Court Opinion

ID: 9829931
Source: CourtListenerOpinion
Date Created: 2023-09-01 19:44:12.657146+00
Date Added: 2024-06-11T07:43:09.063869
License: Public Domain

PLY, C. J.
Appellant sued the Gulf, Colorado & Santa Eé Railway and the Galveston, Harrisburg & San Antonio Railway Company, for the value of a mare, which was shipped from Temple to Edna, Tex., and which, it was alleged, died from injuries received on the train. The suit originated in the justice’s court, where judgment was rendered in favor of appellant for $150. On appeal to the county court a jury trial was had resulting in a verdict and judgment in favor of appellees.

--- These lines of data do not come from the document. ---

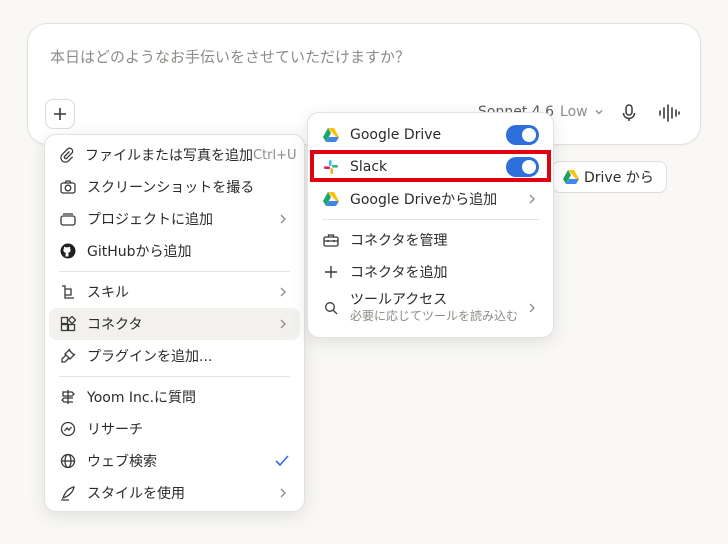 This screenshot has width=728, height=544. What do you see at coordinates (68, 220) in the screenshot?
I see `project-icon` at bounding box center [68, 220].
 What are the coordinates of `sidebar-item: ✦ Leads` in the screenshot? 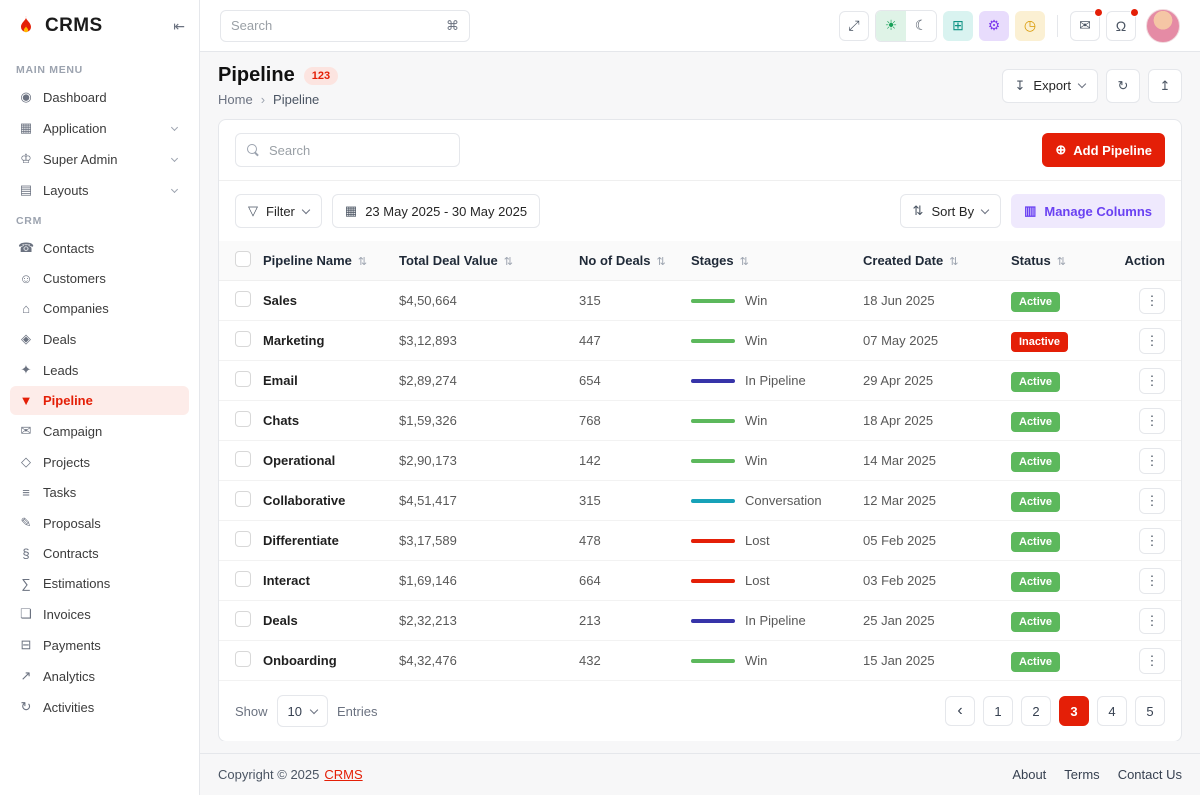 It's located at (100, 370).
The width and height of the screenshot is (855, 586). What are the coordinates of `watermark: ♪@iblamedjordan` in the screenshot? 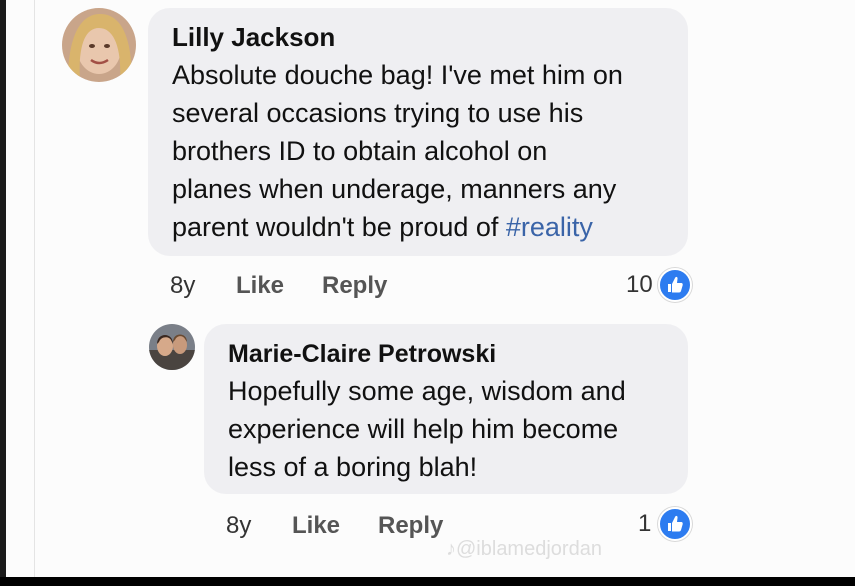 It's located at (524, 550).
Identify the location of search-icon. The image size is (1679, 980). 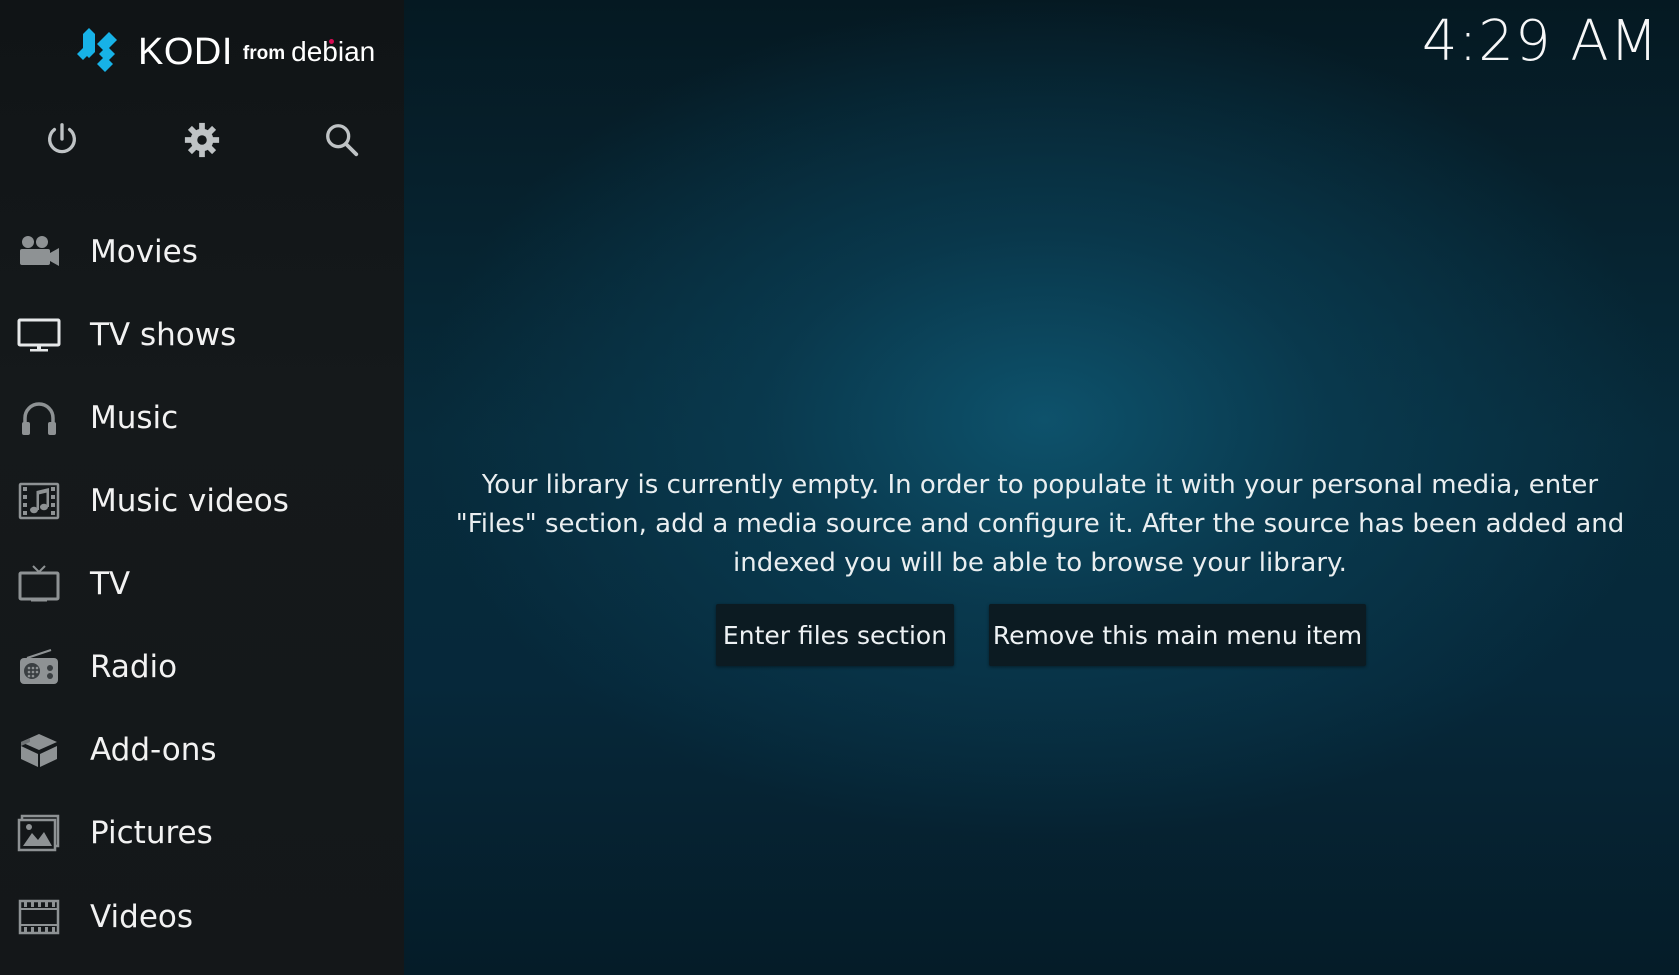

No objections were urged to the charge of the court or to special charges requested by appellees and given by the court, and the first and second assignments, which complain of the charges, must be overruled. In article 1971, Revised Statutes 1911, as amended by Acts 33d Leg. c. 59, § 3 (Vernon’s Sayles’ Ann. Civ. St. 1914, art. 1971), it is provided that the court shall submit its charge to the attorneys for inspection, and that any objections thereto must be presented to the court before the charge is read to the jury, and all objections not so made shall be considered as waived. In article 2061, as amended by Acts 33d Leg. e. 59, § 3 (Vernon’s Sayles’ Ann. Civ. St. 1914, art. 2061), it is reiterated that:
“The ruling of the court in the giving, refusing, or qualifying of instructions to the jury shall be regarded as approved unless excepted to as provided for in the foregoing articles.”
These articles have been considered and enforced in a number of decisions. Railway v. Dickey (Sup.) 187 S. W. 184; Cleburne Street Railway v. Barnes, 168 S. W. 991; Elser v. Putnam Co., 171 S. W. 1052; Railway v. Smith, 172 S. W. 750; Railway v. West, 174 S. W. 287; Modern Woodmen v. Yanowsky, 187 S. W. 728; Roberts v. Houston Motor Co., 188 S. W. 257. Objections to the charge in an amended motion for new trial, filed about two weeks after the trial, did not meet the demands of the statute.
The third and fourth assignments of error question the sufficiency of the evidence to sustain the vérdict, but cannot be sustained because appellant did not object to the presentation of the cause to the jury, making no objections to the charge, and making no request to charge the jury to return a verdict for appellant. We will say, however, that there was evidence that would sustain the verdict of the jury.
There is no error presented requiring a reversal, and the judgment is affirmed.